How the Research Works

The Infotropy Project uses a governed methodology to test and develop the theory of Infotropy across domains. The methodology was not imported from a textbook — it was built during operation, in response to real failures. The project's structural honesty system — five auditable rules for preventing AI sycophancy, detecting drift, and maintaining epistemic integrity — was discovered by diagnosing what went wrong, not by designing what should go right.

Here is how the research operates.

Layered Discovery

Research proceeds in layers. Each domain is explored at increasing depth. Later layers build on earlier findings, testing whether patterns hold up or collapse under deeper scrutiny.

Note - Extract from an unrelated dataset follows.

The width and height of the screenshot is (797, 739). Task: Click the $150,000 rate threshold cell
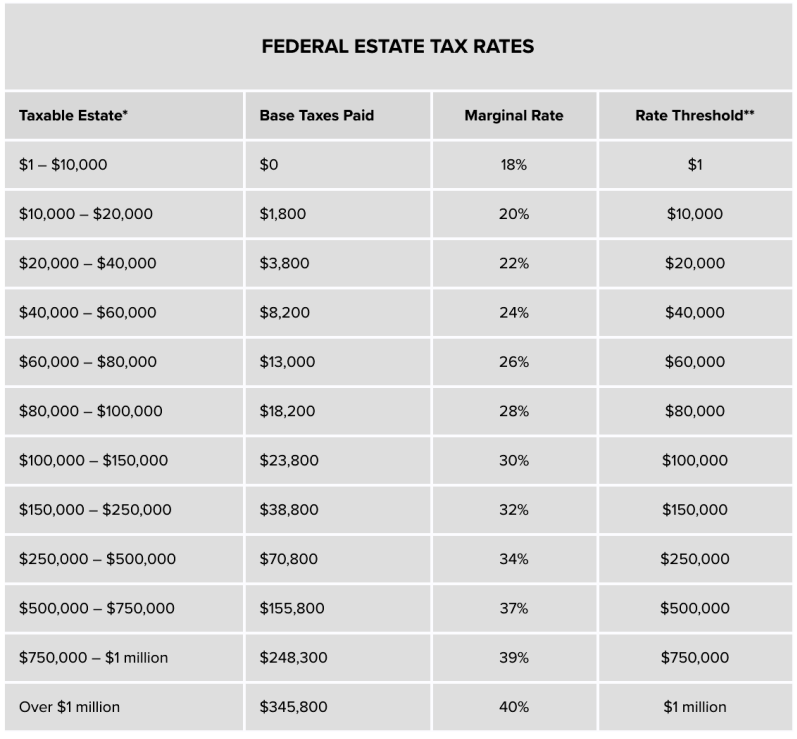[695, 510]
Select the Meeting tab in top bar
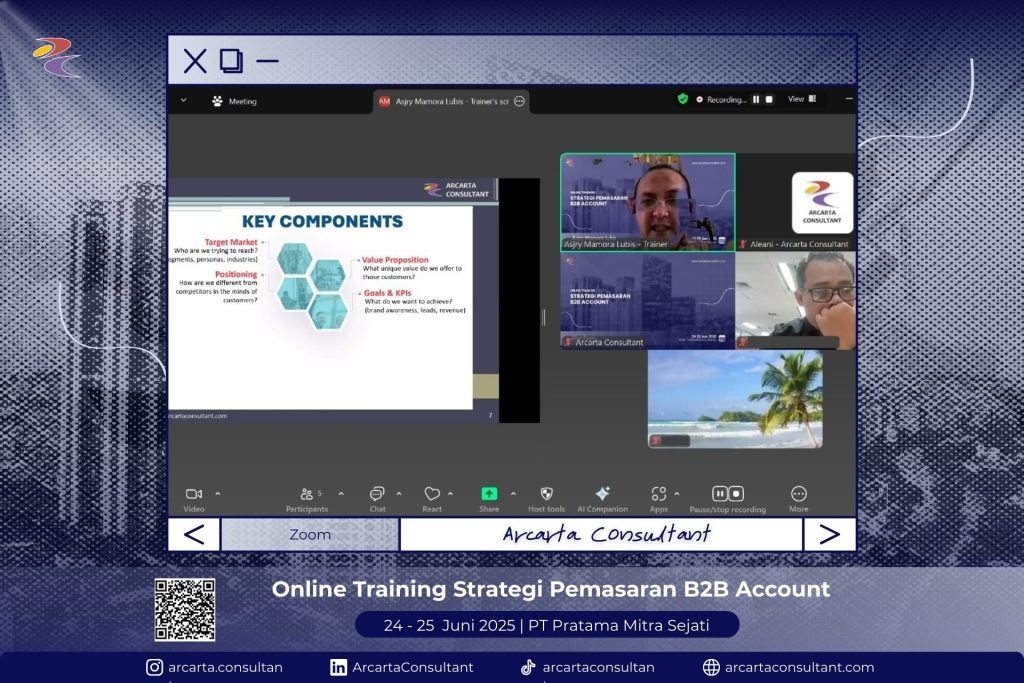Screen dimensions: 1024x683 click(235, 101)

Multi-Perspective Analysis

Analytical work uses multi-perspective committees — an analyst, a skeptic, and a boundary-checker working together. This prevents confirmation bias by requiring every finding to survive adversarial questioning.

Evidence Gates

Every finding carries an explicit evidence posture: confirmed (high confidence, multiple domains), observed (moderate evidence), or under investigation. Findings must pass through evidence requirements before structural claims are made.

Proxy Robustness

Cross-domain claims are tested against alternative measurements. If changing the measurement method changes the conclusion, the finding is flagged. This prevents overfitting to one way of operationalizing a concept.

Functional Recurrence

When a pattern appears across domains, it is classified precisely: functional identity (same mechanism), functional analogy (same abstract pattern, different mechanism), or functional ambiguity (unresolved). The project never claims geometric/fractal identity.

Timescale Validity

Structural identity claims require evidence of mechanism persistence at the century-plus timescale. Decade-scale evidence is flagged as provisional. Cross-substrate predictions hold in ratio terms, not absolute time units.

AI Assistance

Research production is AI-assisted (Claude by Anthropic). The human researcher directs all analysis. AI performs delegated work under governed constraints. This is disclosed in all publications.

Publication Pipeline

Papers go through a seven-gate process: intake, claim posture, evidence readiness, prior-art check, reproducibility audit, credit integrity, and submission readiness. No shortcuts.